══ Passage shown
The six prototypes of kerogen (see Figure 1) represent three types. Kerogen type I-A represents an immature macromolecule with mostly plain aliphatic bonding and minimal contributions from cyclic aliphatic and aromatic units. Types II-A, II-B, II-C, and II-D are at a range of maturity levels with increasing degrees of non-aliphatic bonding and polarity to act as anchor points. Type III-A is immature kerogen with a substantial number of aromatic units and high oxygen content. These four type II molecule representations are excellent models for exploring the relationship between kerogen maturity and adsorption capacity. Ungerer et al. [39] proposed that the structures are constructed in such a way that each has a direct relationship to ease, by which they break carbon-carbon bonds and thereby decompose to form hydrocarbons. The macroscopic physical properties of these structures were found to be in a reasonable agreement with their experimental analyses. The principal steering tool is the driving force induced by insertion of heteroatoms to introduce polarity and the introduction of unsaturated units. Variations in the carbon, hydrogen, and oxygen ratios along the bonding types control several chemical and physical properties. In this research, the methane adsorption capacity in particular was investigated. The objective was to further explore the relationship between kerogen’s thermal maturity and its adsorption capacity. The four structures of type II kerogen were utilized in the present research.
════
══ Material provided
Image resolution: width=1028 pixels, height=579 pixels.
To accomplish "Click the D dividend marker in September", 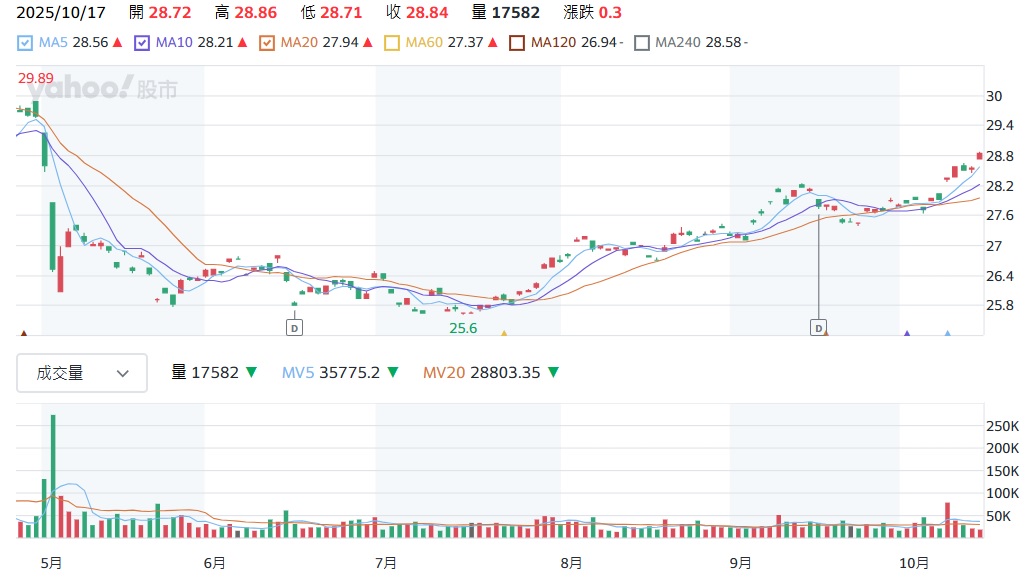I will point(818,327).
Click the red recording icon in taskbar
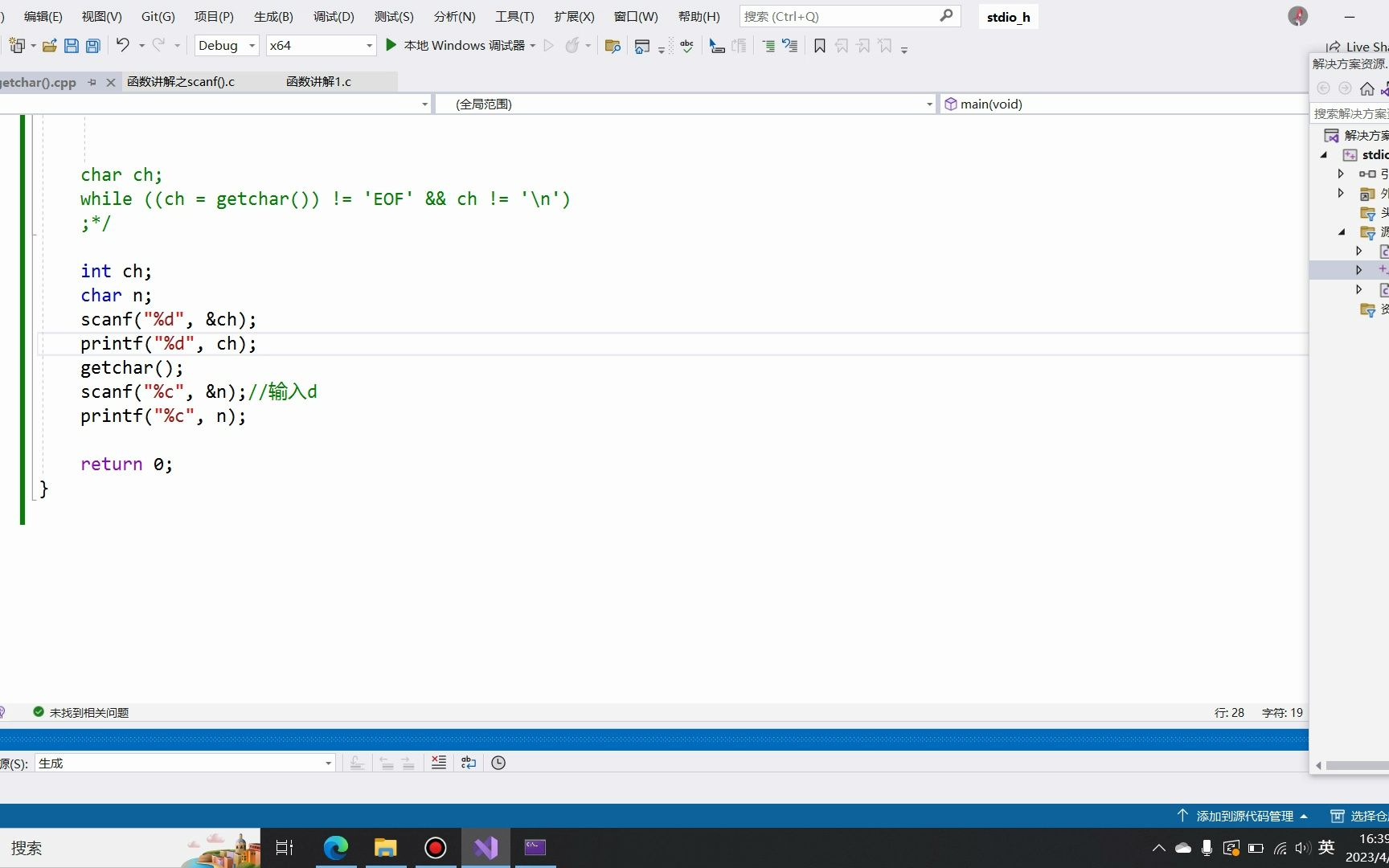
════
Which kerogen prototypes does the kerogen passage above name? List each one.

I-A, II-A, II-B, II-C, II-D, III-A